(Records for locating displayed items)
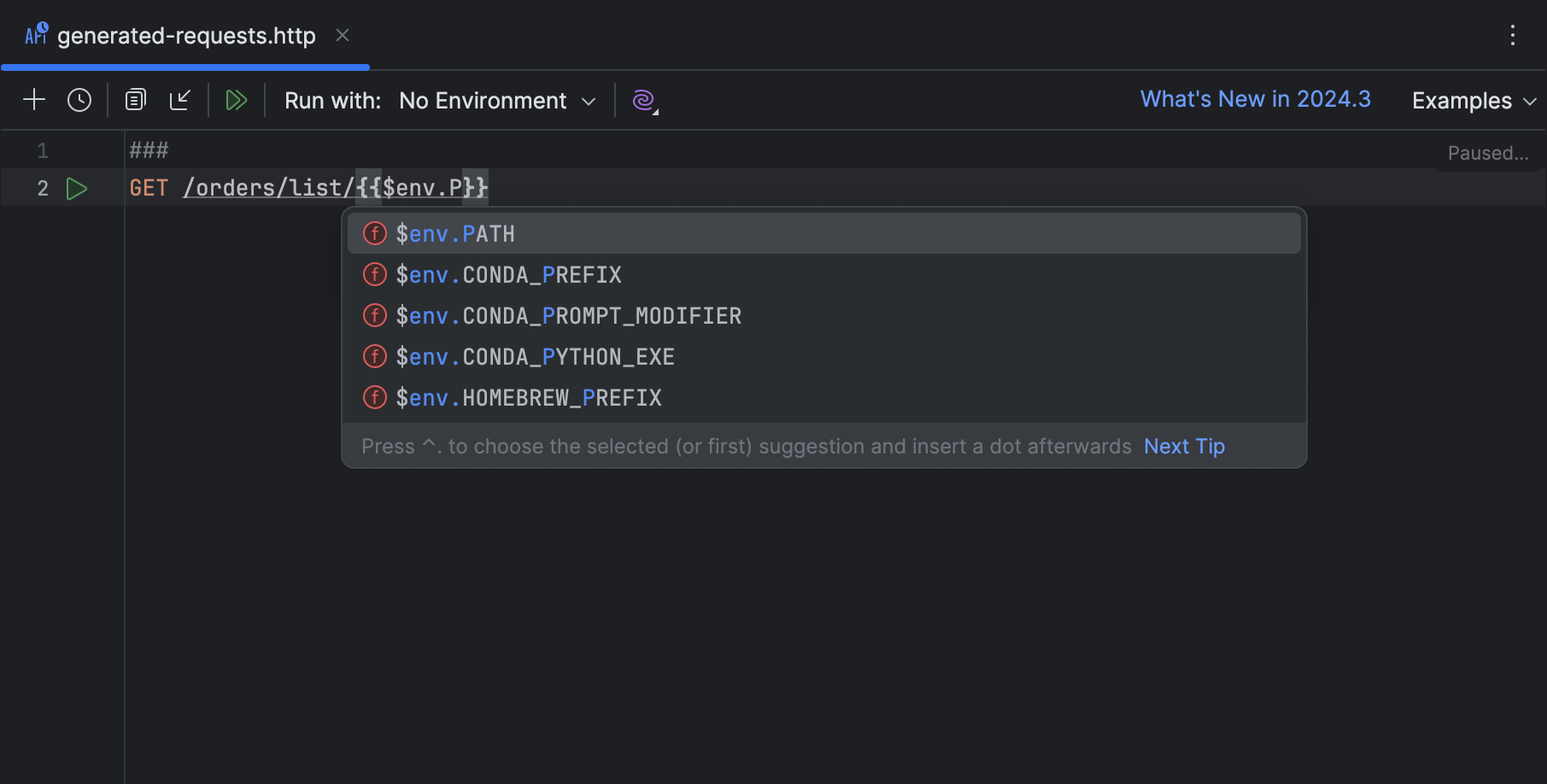This screenshot has height=784, width=1547.
Task: Open the AI Assistant spiral icon
Action: 644,101
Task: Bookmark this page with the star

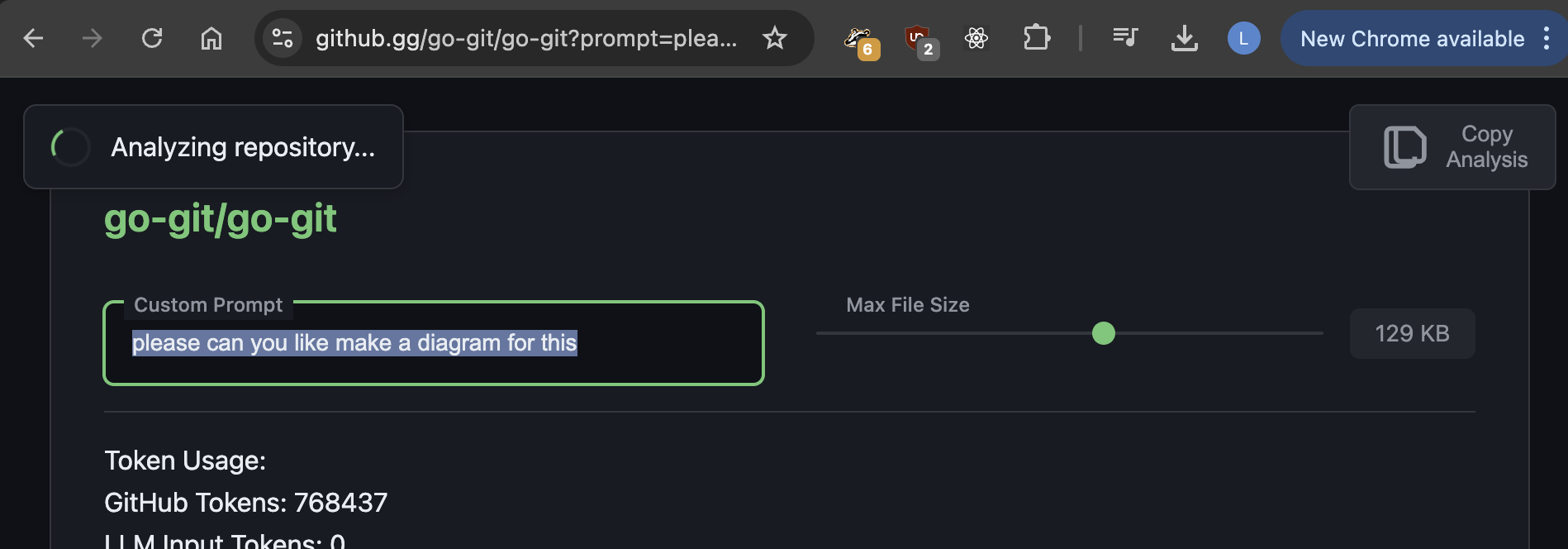Action: click(x=775, y=38)
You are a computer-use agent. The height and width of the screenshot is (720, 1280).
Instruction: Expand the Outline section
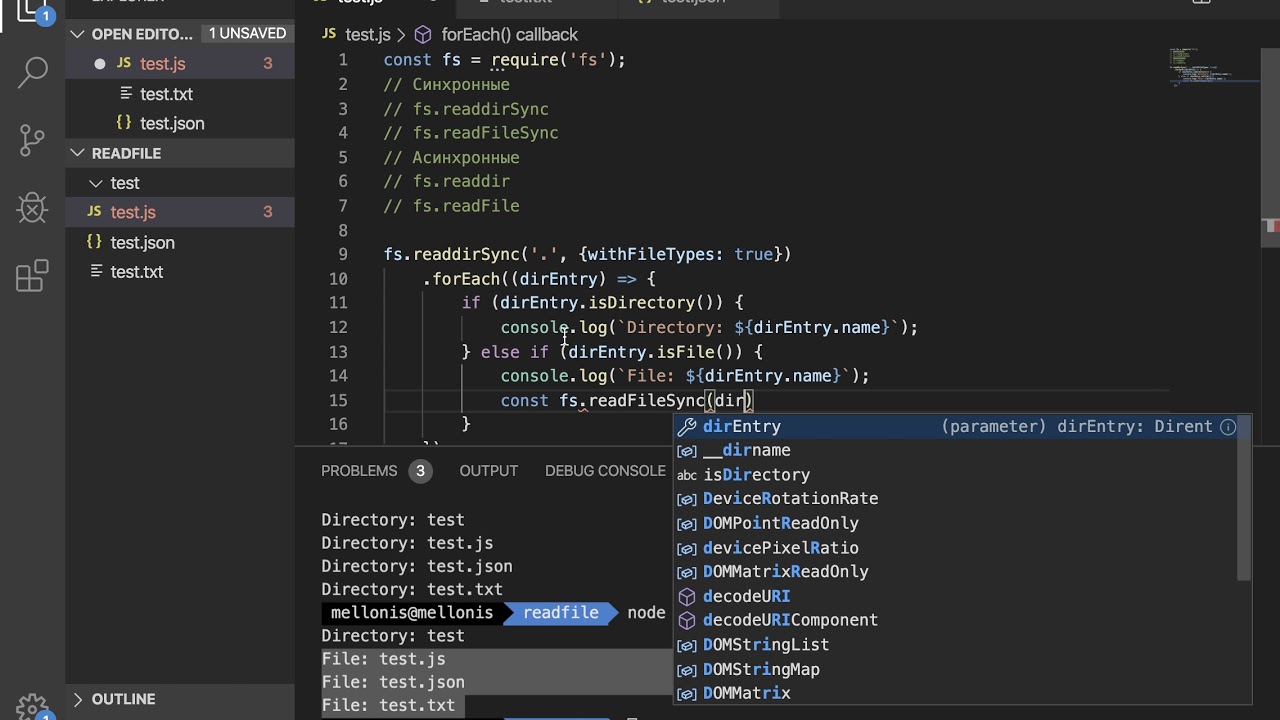pyautogui.click(x=78, y=699)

Task to complete: Please copy every line of the records above word for word, leaving the pictures out of your answer.

Answer for this exercise:
This screenshot has height=784, width=1547.
Task: Open the AI Assistant spiral icon
Action: 644,101
Task: Bookmark this page with the star

Action: click(x=775, y=38)
You are a computer-use agent. The height and width of the screenshot is (720, 1280).
Instruction: Expand the Outline section
pyautogui.click(x=78, y=699)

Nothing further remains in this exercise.